DATA UNDER STUDY |
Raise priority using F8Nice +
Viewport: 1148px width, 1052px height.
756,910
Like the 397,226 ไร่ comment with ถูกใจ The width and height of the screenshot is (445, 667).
--
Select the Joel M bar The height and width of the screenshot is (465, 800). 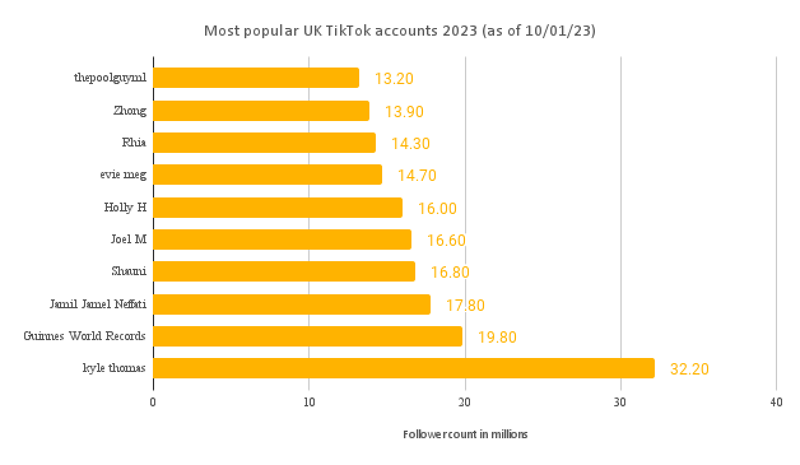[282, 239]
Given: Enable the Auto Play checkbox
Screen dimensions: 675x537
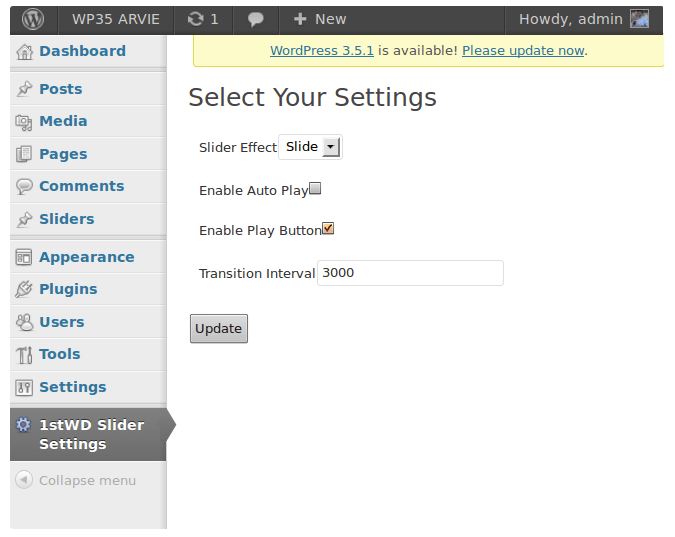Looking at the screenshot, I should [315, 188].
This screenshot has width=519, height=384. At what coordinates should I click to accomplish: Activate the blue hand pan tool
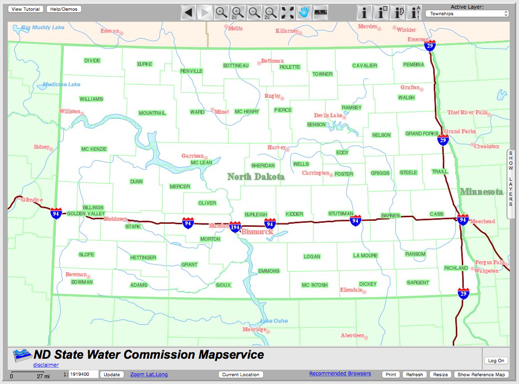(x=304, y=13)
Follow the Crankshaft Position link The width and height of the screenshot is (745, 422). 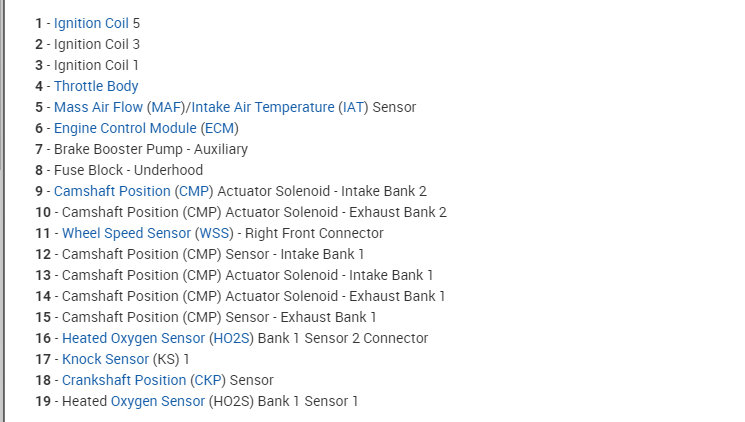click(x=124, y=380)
* * *
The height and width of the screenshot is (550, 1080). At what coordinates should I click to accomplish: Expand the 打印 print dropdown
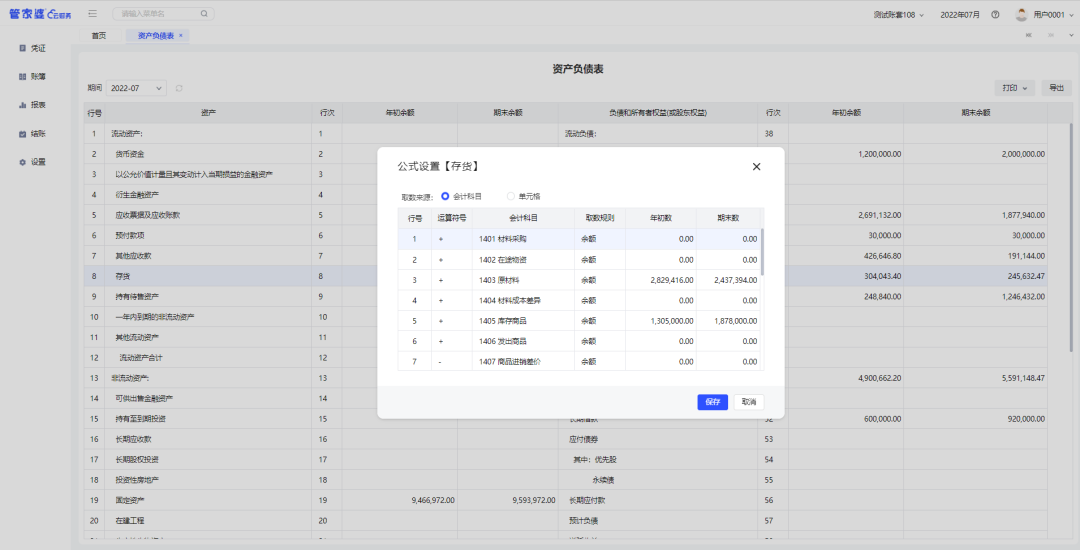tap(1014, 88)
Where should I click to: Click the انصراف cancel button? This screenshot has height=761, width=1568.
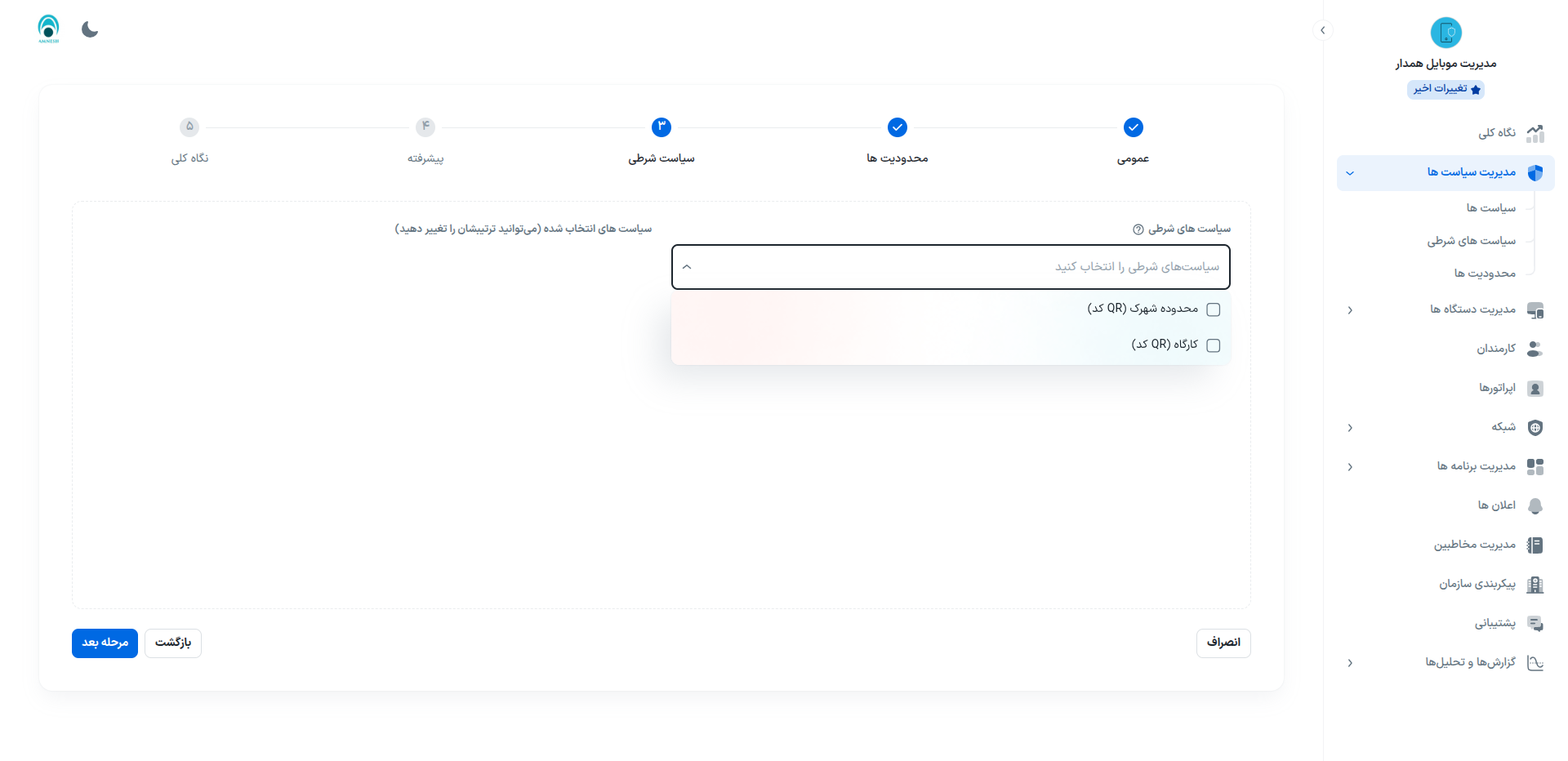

WORK TASK |
Set down exactly the lines of the data above, beginning with the line that has "Raise priority using F8Nice +" and ending with the line that has "Like the 397,226", and no others.

WRITTEN ANSWER |
Raise priority using F8Nice +
Viewport: 1148px width, 1052px height.
756,910
Like the 397,226 ไร่ comment with ถูกใจ The width and height of the screenshot is (445, 667).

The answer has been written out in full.